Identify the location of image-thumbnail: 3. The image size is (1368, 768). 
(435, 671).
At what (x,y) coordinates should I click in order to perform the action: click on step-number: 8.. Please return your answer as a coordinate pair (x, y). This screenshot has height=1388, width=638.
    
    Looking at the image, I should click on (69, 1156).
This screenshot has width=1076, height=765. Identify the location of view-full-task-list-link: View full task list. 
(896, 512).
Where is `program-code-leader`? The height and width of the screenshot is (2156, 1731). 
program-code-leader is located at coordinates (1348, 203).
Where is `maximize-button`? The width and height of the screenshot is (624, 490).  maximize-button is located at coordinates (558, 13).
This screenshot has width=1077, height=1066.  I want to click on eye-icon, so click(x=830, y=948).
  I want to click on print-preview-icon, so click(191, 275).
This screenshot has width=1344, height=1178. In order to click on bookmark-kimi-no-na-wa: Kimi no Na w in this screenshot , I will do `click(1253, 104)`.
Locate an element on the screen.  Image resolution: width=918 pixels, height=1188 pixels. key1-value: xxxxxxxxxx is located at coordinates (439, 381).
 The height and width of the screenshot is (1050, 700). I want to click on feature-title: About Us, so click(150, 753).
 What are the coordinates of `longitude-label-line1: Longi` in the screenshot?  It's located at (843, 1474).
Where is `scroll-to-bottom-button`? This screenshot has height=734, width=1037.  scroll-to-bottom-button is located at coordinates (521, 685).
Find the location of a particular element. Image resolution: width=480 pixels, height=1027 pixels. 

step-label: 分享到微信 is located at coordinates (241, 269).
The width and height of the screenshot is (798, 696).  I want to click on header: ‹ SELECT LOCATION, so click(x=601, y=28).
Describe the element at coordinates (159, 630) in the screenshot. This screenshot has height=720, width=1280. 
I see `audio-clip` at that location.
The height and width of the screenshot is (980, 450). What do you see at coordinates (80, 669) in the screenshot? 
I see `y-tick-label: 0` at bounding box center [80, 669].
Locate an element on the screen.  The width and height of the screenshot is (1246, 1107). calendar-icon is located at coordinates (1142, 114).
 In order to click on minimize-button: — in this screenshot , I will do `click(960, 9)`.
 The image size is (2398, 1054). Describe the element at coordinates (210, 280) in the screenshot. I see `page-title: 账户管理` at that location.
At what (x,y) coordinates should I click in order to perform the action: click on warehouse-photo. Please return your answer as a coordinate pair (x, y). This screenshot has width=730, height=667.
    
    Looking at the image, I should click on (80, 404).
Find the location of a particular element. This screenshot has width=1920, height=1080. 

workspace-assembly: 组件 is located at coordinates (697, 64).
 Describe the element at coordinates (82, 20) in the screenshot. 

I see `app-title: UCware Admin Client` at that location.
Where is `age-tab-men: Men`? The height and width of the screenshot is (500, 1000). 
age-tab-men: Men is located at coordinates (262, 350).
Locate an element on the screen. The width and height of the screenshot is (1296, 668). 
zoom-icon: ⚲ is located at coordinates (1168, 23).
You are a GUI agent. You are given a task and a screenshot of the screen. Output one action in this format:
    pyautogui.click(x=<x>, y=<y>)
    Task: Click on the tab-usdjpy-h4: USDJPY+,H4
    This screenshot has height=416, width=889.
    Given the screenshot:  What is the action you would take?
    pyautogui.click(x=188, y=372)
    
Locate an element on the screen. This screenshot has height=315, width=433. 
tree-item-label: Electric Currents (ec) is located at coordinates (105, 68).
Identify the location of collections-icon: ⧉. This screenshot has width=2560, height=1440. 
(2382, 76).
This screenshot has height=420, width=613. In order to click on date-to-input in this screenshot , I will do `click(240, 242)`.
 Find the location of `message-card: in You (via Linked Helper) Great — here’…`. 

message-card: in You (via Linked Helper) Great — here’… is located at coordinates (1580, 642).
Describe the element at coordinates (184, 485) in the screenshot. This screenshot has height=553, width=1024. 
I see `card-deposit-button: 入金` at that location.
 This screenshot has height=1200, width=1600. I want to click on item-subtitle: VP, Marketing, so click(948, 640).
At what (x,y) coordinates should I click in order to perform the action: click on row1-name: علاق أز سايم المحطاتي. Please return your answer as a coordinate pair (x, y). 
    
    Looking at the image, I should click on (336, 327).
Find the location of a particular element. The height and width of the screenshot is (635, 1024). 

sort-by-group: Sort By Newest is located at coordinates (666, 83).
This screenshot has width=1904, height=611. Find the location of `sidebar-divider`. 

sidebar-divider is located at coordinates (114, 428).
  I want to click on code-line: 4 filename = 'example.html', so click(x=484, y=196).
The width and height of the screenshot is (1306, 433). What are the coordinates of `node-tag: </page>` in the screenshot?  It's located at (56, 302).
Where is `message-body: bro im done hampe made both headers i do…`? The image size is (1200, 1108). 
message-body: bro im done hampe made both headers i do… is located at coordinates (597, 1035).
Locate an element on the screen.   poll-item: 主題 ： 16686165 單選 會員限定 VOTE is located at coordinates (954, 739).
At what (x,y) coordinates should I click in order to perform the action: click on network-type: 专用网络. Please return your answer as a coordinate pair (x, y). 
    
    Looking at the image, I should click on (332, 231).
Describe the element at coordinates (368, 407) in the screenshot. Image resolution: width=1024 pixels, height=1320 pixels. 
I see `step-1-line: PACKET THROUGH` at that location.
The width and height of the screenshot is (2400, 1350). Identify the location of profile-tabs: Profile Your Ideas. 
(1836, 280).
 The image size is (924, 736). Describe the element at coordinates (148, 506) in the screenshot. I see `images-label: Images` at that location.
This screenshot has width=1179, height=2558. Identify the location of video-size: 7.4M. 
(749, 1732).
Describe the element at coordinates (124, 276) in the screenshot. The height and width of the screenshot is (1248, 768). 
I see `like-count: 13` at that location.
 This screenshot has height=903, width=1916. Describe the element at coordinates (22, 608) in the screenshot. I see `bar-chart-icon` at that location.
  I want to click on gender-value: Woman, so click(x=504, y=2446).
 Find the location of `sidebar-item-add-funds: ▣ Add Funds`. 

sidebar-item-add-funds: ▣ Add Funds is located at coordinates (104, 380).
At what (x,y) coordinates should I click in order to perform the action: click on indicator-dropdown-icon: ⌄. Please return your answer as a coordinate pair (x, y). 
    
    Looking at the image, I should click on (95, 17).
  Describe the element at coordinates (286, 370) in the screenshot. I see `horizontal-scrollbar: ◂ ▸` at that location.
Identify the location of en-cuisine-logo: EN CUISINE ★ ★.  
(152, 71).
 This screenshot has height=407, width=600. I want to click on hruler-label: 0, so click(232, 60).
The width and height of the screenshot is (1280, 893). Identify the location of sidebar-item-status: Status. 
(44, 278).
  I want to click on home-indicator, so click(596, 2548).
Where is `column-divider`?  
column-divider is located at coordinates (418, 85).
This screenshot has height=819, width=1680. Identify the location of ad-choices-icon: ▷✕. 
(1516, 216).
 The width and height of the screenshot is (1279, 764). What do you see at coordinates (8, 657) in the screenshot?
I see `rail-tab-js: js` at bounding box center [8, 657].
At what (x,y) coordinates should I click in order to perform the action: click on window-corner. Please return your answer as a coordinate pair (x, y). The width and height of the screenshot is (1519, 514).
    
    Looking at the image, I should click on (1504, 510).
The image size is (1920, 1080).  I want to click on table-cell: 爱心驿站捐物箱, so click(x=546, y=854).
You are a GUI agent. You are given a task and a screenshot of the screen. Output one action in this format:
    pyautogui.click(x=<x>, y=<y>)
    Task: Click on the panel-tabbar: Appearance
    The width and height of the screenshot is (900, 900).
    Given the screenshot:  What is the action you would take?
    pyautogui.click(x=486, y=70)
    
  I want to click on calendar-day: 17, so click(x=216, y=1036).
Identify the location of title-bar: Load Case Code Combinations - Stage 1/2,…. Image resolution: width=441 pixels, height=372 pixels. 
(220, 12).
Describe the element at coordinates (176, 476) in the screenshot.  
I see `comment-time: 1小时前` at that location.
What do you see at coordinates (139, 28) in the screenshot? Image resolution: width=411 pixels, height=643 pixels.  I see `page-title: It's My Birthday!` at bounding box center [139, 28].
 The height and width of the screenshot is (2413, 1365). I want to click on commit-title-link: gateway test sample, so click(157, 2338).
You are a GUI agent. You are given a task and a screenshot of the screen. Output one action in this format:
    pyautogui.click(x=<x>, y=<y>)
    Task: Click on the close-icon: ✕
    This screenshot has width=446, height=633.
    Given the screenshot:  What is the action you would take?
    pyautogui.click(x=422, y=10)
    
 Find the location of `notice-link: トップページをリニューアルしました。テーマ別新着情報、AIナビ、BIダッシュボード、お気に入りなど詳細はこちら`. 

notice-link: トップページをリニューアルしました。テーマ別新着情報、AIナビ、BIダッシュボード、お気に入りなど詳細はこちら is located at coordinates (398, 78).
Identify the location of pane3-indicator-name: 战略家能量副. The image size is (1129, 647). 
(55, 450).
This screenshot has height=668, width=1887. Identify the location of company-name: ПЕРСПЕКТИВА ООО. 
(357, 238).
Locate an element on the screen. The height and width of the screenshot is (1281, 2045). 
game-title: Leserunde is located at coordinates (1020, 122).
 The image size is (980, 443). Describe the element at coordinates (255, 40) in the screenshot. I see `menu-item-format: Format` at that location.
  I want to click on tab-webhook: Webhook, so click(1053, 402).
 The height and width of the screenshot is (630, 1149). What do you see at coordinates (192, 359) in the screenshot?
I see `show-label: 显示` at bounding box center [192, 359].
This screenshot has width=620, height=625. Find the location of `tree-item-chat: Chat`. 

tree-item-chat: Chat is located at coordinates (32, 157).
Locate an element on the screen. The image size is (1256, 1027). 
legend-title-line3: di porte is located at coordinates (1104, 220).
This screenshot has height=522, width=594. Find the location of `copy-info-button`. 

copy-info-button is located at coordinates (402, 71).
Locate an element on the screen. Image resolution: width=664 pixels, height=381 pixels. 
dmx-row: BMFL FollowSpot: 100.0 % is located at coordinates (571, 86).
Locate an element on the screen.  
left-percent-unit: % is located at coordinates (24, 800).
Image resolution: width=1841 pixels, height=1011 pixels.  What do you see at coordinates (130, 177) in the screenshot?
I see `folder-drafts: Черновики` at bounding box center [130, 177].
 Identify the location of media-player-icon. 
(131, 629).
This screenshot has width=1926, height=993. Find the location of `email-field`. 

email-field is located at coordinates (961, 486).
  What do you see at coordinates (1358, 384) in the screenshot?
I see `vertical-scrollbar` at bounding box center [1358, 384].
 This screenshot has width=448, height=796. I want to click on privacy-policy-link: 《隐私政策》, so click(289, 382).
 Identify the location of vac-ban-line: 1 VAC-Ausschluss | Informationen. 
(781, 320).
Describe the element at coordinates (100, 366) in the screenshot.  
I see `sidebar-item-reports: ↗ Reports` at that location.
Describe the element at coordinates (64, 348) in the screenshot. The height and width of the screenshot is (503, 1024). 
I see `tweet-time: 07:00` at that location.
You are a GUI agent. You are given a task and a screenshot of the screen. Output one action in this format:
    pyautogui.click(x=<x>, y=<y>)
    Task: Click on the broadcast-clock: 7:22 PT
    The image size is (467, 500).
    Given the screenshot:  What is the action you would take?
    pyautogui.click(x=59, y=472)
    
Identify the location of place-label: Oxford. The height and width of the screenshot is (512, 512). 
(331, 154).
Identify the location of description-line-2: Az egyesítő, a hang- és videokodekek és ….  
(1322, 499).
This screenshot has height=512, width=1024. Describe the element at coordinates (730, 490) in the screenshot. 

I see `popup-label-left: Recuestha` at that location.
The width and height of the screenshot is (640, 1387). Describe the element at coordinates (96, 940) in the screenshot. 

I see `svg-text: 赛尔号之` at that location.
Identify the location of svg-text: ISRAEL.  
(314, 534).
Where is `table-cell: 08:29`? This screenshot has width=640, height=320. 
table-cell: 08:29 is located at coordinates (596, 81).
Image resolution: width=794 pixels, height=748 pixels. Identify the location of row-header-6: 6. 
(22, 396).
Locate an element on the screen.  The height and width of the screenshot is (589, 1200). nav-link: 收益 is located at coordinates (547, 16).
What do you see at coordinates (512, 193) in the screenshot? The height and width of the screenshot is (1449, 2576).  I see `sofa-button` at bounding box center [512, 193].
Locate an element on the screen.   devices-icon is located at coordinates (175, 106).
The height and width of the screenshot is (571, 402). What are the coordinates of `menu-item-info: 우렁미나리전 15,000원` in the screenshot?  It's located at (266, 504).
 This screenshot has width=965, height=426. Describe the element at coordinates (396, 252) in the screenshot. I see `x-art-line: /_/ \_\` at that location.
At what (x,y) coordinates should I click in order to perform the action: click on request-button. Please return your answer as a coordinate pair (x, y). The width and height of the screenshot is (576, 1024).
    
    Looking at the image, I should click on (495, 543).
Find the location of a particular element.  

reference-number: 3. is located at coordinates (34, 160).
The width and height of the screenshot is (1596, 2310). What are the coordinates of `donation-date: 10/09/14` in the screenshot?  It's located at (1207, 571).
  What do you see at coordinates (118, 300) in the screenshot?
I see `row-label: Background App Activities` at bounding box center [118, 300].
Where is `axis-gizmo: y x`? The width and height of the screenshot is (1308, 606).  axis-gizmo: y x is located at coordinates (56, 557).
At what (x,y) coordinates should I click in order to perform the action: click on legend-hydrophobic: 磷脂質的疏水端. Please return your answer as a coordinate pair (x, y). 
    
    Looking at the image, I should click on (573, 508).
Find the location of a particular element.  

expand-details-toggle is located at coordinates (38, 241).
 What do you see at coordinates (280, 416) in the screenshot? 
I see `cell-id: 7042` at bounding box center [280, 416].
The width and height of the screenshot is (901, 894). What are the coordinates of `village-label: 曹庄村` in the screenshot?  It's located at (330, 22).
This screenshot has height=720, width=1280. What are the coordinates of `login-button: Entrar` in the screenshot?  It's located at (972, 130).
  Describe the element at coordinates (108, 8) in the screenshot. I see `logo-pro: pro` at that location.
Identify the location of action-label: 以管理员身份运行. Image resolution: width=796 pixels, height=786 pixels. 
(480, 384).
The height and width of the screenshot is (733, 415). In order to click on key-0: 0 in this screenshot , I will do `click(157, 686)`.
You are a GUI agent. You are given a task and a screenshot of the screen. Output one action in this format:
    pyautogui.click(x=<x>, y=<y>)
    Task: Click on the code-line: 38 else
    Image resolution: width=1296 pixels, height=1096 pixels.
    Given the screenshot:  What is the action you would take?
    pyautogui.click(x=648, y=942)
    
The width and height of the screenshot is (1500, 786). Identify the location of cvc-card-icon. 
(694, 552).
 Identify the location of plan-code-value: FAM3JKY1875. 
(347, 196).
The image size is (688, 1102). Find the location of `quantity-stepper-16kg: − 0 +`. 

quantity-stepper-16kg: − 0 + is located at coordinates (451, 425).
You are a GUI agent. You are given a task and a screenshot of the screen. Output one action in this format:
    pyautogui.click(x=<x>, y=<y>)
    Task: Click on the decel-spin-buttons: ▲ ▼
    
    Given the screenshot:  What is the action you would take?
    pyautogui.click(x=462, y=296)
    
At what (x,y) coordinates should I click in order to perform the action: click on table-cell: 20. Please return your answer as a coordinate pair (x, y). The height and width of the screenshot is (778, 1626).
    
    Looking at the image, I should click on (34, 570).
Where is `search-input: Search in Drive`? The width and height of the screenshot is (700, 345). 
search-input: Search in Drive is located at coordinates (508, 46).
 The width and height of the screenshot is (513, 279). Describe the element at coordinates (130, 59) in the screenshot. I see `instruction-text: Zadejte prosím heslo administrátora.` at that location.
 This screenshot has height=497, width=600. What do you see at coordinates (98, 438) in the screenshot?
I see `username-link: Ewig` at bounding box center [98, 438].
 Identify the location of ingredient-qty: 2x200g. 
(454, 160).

EXERCISE GOAL: Copy out the rows from the line with "This screenshot has width=620, height=625." to the line with "legend-title-line3: di porte", both lines included, keeping every character unchanged.

RESULT FOR THIS EXERCISE:
This screenshot has width=620, height=625. Find the location of `tree-item-chat: Chat`. 

tree-item-chat: Chat is located at coordinates (32, 157).
Locate an element on the screen. The image size is (1256, 1027). 
legend-title-line3: di porte is located at coordinates (1104, 220).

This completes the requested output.